US and Iran exchanged fire in the Strait of Hormuz, testing a fragile ceasefire. Japan real wages rose 1.0% but services PMI hit 11-month low. Next: Trump remarks Friday 1600 GMT.
The fragile US-Iran ceasefire faced its most serious test yet after the two sides exchanged fire in and around the Strait of Hormuz, with Iranian forces launching missiles, drones, and small boats at three US Navy destroyers and the US responding with strikes on Bandar Abbas and Qeshm Island. The immediate market reaction was a bid for safety that lifted the yen and the dollar, but the moves were contained, and crude oil gave back early gains. The simple read – geopolitical flare-up equals risk-off – misses the more complex transmission now unfolding across rates, trade policy, and currency intervention.

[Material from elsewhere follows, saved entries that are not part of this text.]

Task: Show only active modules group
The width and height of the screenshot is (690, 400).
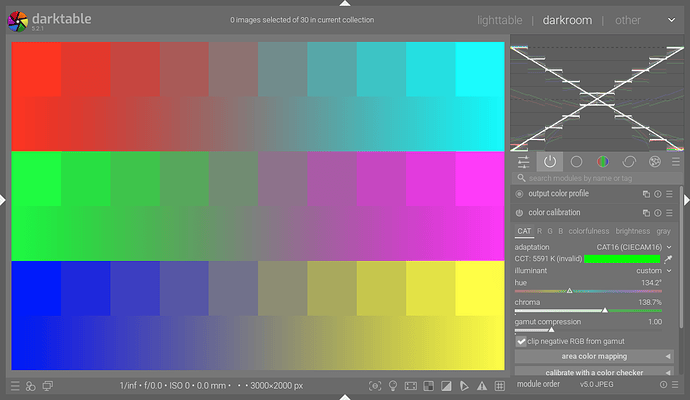Action: [549, 161]
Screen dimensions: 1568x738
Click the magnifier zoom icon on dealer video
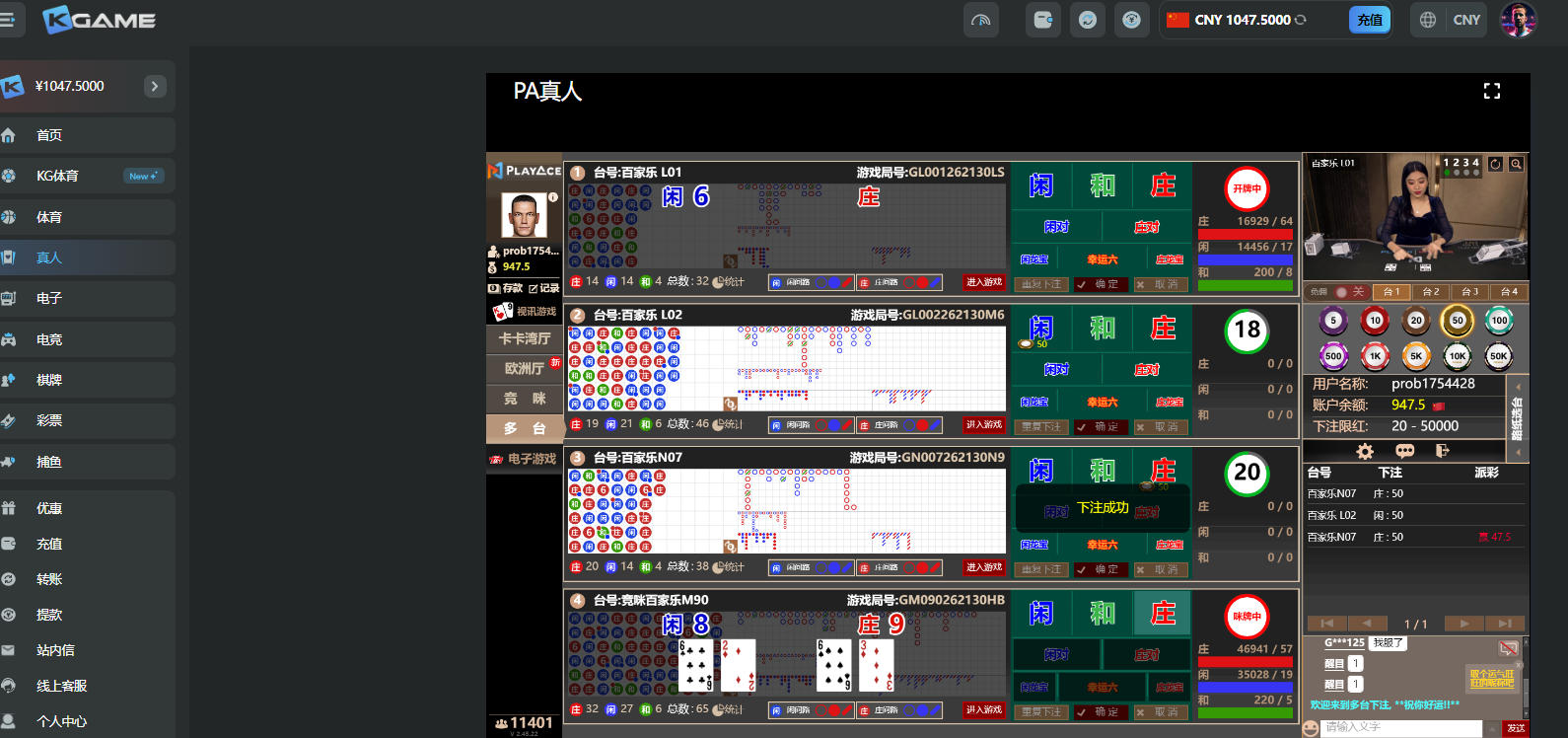click(x=1517, y=164)
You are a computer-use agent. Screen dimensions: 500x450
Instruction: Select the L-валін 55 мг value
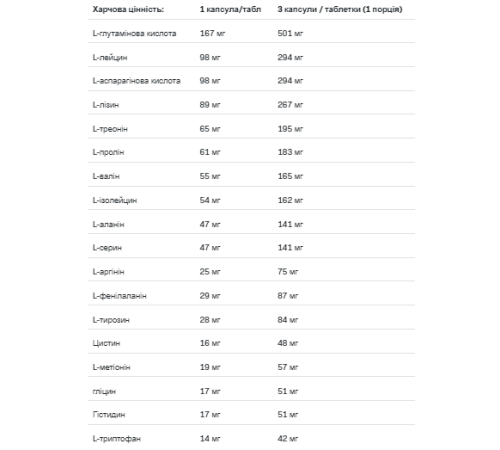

A US official insisted the exchanges did not constitute an act of war and that the ceasefire remained in effect, a framing that markets initially took at face value. Trump later described the strikes as a "love tap," a characterisation that sat awkwardly alongside Centcom's description of self-defence strikes against missile and drone launch sites, command and control infrastructure, and surveillance nodes. The breadth of the target set suggested something more purposeful than a tap, light or otherwise. Trump subsequently told ABC that ceasefire negotiations with Iran are continuing, and that Pakistan has asked Washington not to pursue something called "Project Freedom" while those talks are ongoing, a detail that raises rather more questions than it answers. The president is scheduled to deliver remarks at noon Friday, 1600 GMT, on a subject the White House did not see fit to disclose in advance.
Crude tracked in a limited range, rising early but giving it back, as the market assessed whether the exchange was a one-off or the start of a broader escalation. The Strait of Hormuz is the world's most important oil chokepoint, and any disruption there would send energy prices sharply higher, but the absence of a sustained bid suggested traders were not yet pricing a supply shock. In currencies, the yen and dollar attracted the usual safe-haven flows, but the yen's move was overshadowed by a staggering intervention figure. Reuters cited yen intervention over six days, April 30 to May 6, of US$67 billion. That is not a typo. The Ministry of Finance's aggressive defence of the yen, even as geopolitical tensions might normally support the currency, tells you that Tokyo is fighting a structural weak-yen trend driven by the rate gap with the US. The better read: the yen's safe-haven bid is being actively managed, and the intervention line in the sand is now a key level for traders.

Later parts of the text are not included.